ViaCyte, headquartered in San Diego, CA., announced the close of an approximately $27 million private financing, part of the Series D preferred stock financing entered into in late 2018. Investors included, Bain Capital Life Sciences, TPG Capital, RA Capital Management, Sanderling Ventures, and several individual supporters of the Company. Proceeds from the financing will be used to further advance the Company’s novel cell replacement therapies as potential long-term treatments for type 1 diabetes.
ViaCyte’s pipeline candidates are based on directed differentiation of pluripotent stem cells into PEC-01 pancreatic islet progenitor cells, which are then implanted in durable and retrievable cell delivery devices.
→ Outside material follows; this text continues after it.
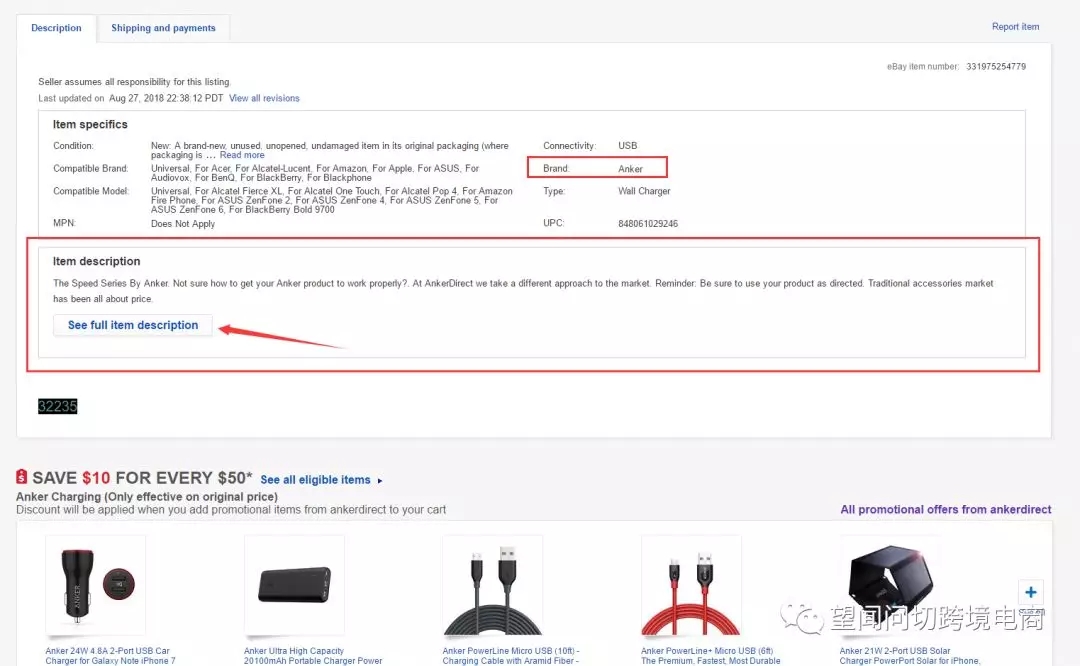Expand See all eligible items

(x=316, y=479)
PEC-Direct, currently in the clinic, delivers ViaCyte’s PEC-01 cells (pancreatic islet progenitor cells) in a non-immunoprotective device and is being developed for type 1 diabetes patients who have hypoglycemia unawareness, extreme glycemic lability, and/or recurrent severe hypoglycemic episodes. The PEC-Encap (also known as VC-01) candidate, also undergoing clinical evaluation, delivers the same pancreatic islet progenitor cells but in an immunoprotective device. PEC-Encap is being developed for all patients with type 1 diabetes. Viacyte is also collaborating with CRISPR Therapeutics on PEC-QT, based on an immune-evasive stem cell line. This approach has the potential to further broaden the availability of cell therapy for all patients with insulin-requiring diabetes, as well as other potential disease indications.
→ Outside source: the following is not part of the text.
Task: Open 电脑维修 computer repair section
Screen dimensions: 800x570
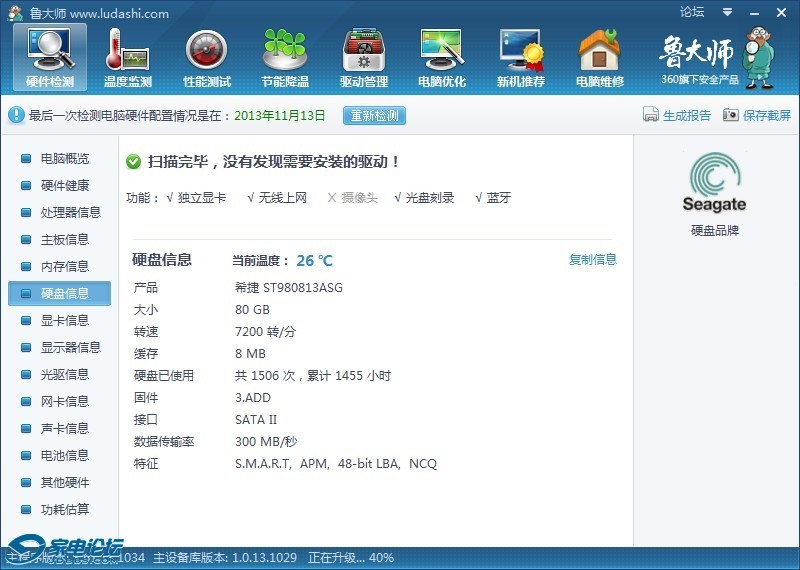Action: click(599, 57)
Commenting on the financing, Paul Laikind, Ph.D., Chief Executive Officer and President of ViaCyte, said, “During these difficult times we are grateful for the continued support of our investors as well as our clinical trial participants, whose safety and health remains our focus and commitment. We are steadfast in our mission to deliver potentially life sustaining therapies for patients with insulin-requiring diabetes and to continue the significant progress we have made in the past year. ViaCyte is the first company to demonstrate production of C-peptide, a biomarker for insulin, in patients with type 1 diabetes receiving a stem cell-derived islet replacement. Moving forward, we are optimizing the effectiveness of both PEC-Direct and PEC-Encap, the latter of which incorporates novel device material technology created in collaboration with W.L. Gore & Associates. We are also making important progress on our PEC-QT program with our partner, CRISPR Therapeutics, and are now moving into pre-IND activities. This program is designed to eliminate the need for immuno-suppression and could have a transformative impact on a broader population of insulin-dependent patients.”